Pictures.
By IAmNorge
I stare into the pictures of you.
I know I shouldn't be here, looking at you.
I haven't slept in 30 hours,
I've been moderately drinking and popping caffeine pills the entire time.
There's a Military Vet drunk and distraught trying to draw me a picture
to my right.
This is my life now, and I look to the life we had.
I miss it, how real everything was.
The touch of your skin, how I could fall inside of you.
I see your eyes, soullessly stuck in this paper.
Alright, you win, so maybe I loved you,
Maybe the thought of your shocked, tearful, and hurt face,
The way your body trembled, the way you couldn't react.
The last time I saw you, the memories I will carry with me.

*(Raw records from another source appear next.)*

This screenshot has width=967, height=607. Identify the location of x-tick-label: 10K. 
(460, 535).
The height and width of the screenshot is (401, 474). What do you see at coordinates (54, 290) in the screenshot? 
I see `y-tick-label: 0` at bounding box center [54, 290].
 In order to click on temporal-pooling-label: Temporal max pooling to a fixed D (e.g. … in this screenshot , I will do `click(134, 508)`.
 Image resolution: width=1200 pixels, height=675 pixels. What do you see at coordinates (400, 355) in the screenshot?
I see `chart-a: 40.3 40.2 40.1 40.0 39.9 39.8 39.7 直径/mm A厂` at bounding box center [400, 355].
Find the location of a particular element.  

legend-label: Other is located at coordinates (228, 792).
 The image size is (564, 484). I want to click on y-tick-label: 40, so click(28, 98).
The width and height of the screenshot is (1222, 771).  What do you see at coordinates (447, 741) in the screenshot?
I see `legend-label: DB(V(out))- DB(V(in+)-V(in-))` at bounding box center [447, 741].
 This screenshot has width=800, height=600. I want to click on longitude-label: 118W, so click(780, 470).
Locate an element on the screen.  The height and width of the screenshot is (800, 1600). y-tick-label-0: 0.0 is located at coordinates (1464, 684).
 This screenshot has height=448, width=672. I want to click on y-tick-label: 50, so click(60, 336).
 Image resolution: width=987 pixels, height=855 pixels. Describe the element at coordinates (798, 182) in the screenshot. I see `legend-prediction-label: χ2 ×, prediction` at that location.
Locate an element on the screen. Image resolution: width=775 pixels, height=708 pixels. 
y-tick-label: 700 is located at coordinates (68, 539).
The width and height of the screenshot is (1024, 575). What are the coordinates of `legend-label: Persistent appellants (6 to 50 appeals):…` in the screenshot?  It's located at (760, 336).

With me until the day I die, the first girl I really lived a life with.
I wanted to marry you.
I wanted to be happy.
I was so very foolish.
But what does it matter?
That I want every imperfection you had?
What could it matter.
I'm man enough for a lot of things,
I eat red meat,
Brew Moonshine,
Drink 7 nights a week,
Work all day long,
Exercise to keep my body strong,
Soon I plan to earn the title of Marine,
But admist all of that,
I just wasn't man enough for a women like you.
I love you Caitlyn,
and that hasn't changed.
I wouldn't change what happened, I don't believe in that sort of thing,
but I'm tired of lying. It is you I couldn't admit I missed you I regretted,
I couldn't understand that I was wrong, that after I've made up with everyone
I've ever hurt, There was still you, and the thought of leaving you, walking
out on you, it is something I will carry with me, and carry it on.